◆ WHAT YOU WILL DO ◆
Continue the write-up on the field weight grid search, starting after its last sentence.

◆ SELECTED EXTRACT ◆
++++++++++

Top 5 field weight configurations:
================================================================================
#1 NDCG@5=0.7890 | title^3 body^1 code^0.5 api^10
    method_name    : 0.8900
    concept        : 0.7600
    error_message  : 0.7200
    config_key     : 0.8100
    how_to         : 0.7650

#2 NDCG@5=0.7845 | title^3 body^1 code^1.0 api^10
    method_name    : 0.8850
    concept        : 0.7550
    error_message  : 0.7300
    config_key     : 0.8050
    how_to         : 0.7500

#3 NDCG@5=0.7810 | title^5 body^1 code^0.5 api^10
    method_name    : 0.9100
    concept        : 0.7200
    error_message  : 0.7150
    config_key     : 0.8200
    how_to         : 0.7400

The Measurement

The grid search explores 80 weight combinations (5 x 1 x 4 x 4). Each combination requires running 50 queries against the test set. Total: 4,000 queries against a Testcontainers instance. At 15ms per query, the sweep completes in about 60 seconds.

The top-5 configurations cluster around title^3, api_method^10, and code_snippets^0.5. This makes intuitive sense: API method matches are the highest-signal results for the documentation platform, and code snippet matches are noisy (many documents contain similar code patterns).

++++++++++

◆ DATA RECORDS ◆
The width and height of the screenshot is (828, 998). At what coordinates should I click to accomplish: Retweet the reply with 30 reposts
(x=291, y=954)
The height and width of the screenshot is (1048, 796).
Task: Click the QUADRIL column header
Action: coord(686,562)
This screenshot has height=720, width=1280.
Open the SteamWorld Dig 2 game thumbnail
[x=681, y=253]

++++++++++

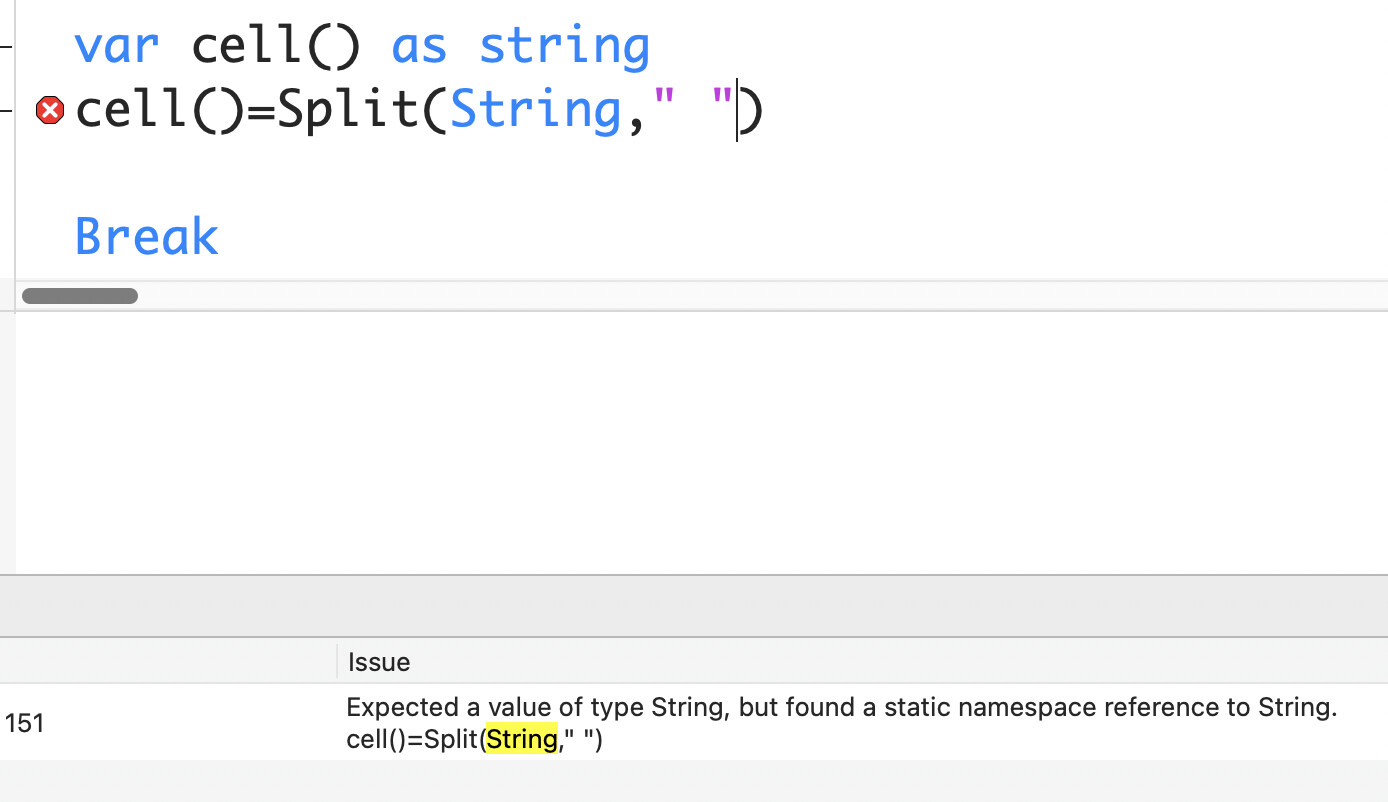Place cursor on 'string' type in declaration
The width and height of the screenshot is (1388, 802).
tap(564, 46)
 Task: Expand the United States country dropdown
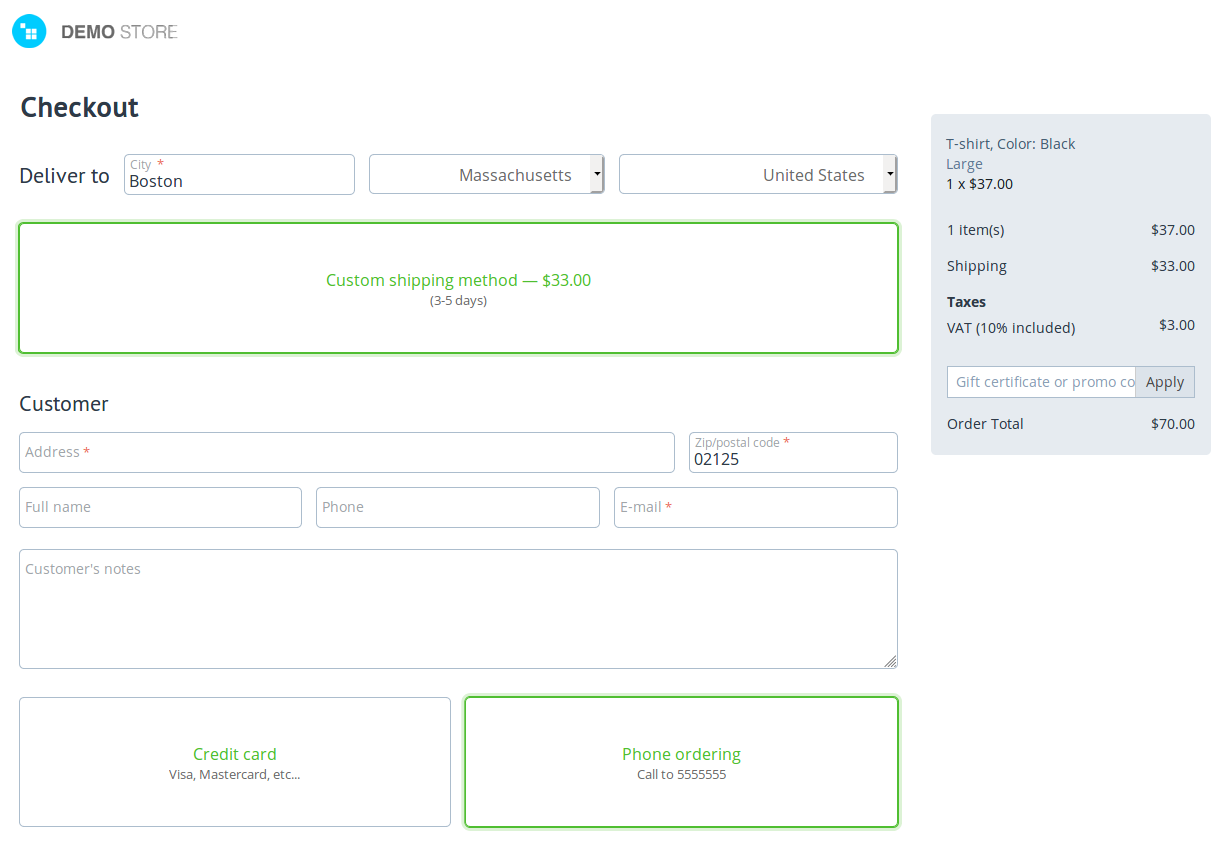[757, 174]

++++++++++

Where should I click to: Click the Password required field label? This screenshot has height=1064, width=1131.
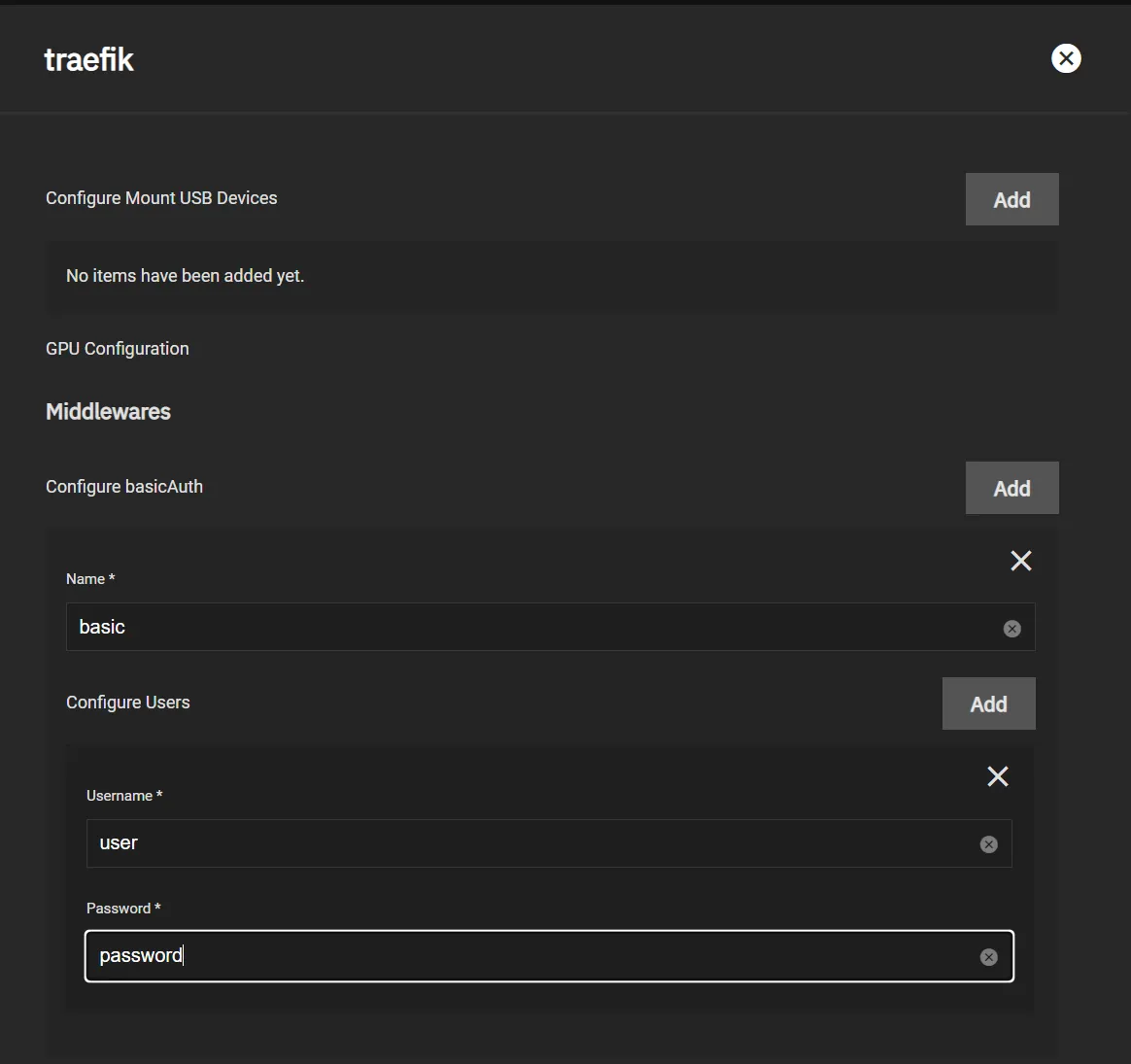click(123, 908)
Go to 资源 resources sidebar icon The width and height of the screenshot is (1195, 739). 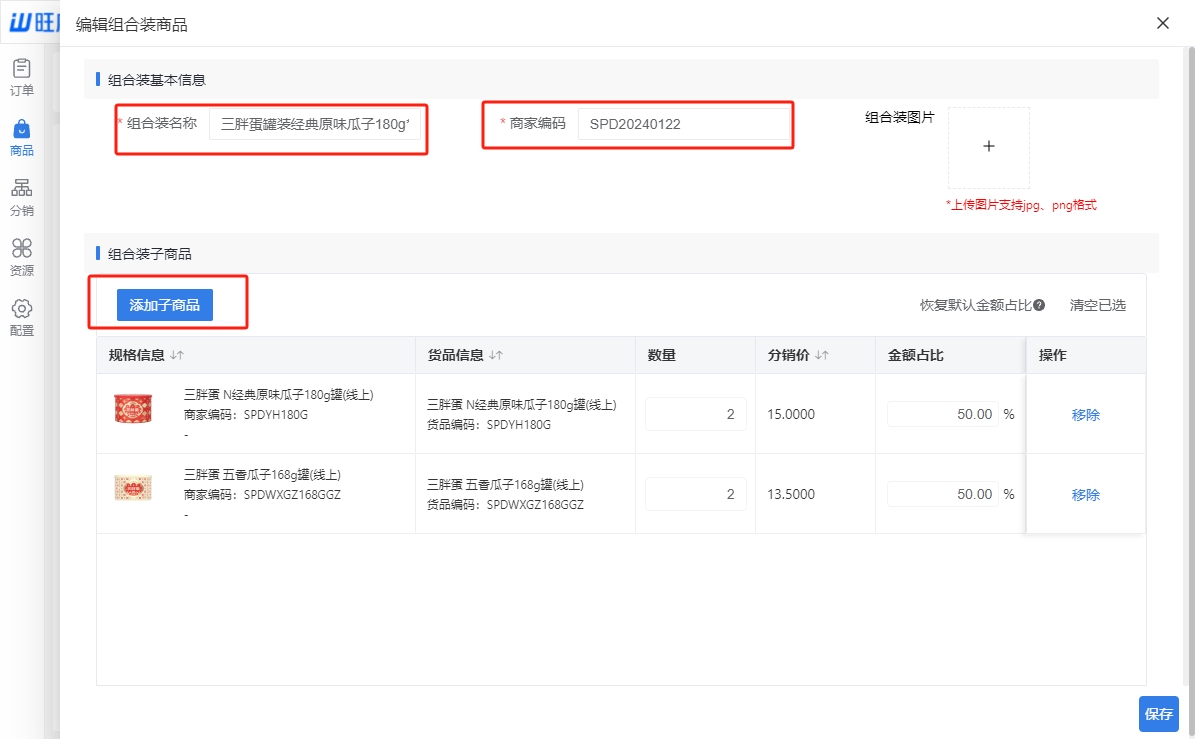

++++++++++

◆ TASK RESULT ◆
The Decision Rule

Run the grid search when initially configuring field weights or after a significant change to the analysis pipeline. The sweep is cheap (60 seconds) and replaces hours of manual experimentation.

Choose the configuration that maximizes overall NDCG@5 while maintaining acceptable per-category scores. If the top configuration has a category score below the CI threshold, choose the next configuration that satisfies all constraints.

Beware overfitting to the test set. If the top configuration scores 0.79 and the second-best scores 0.78, the difference is not significant. Choose the simpler configuration (closer to the current weights) unless the improvement is consistent across categories. The test set has 50 queries. The production query distribution has thousands of patterns. Small NDCG differences on 50 queries do not generalize.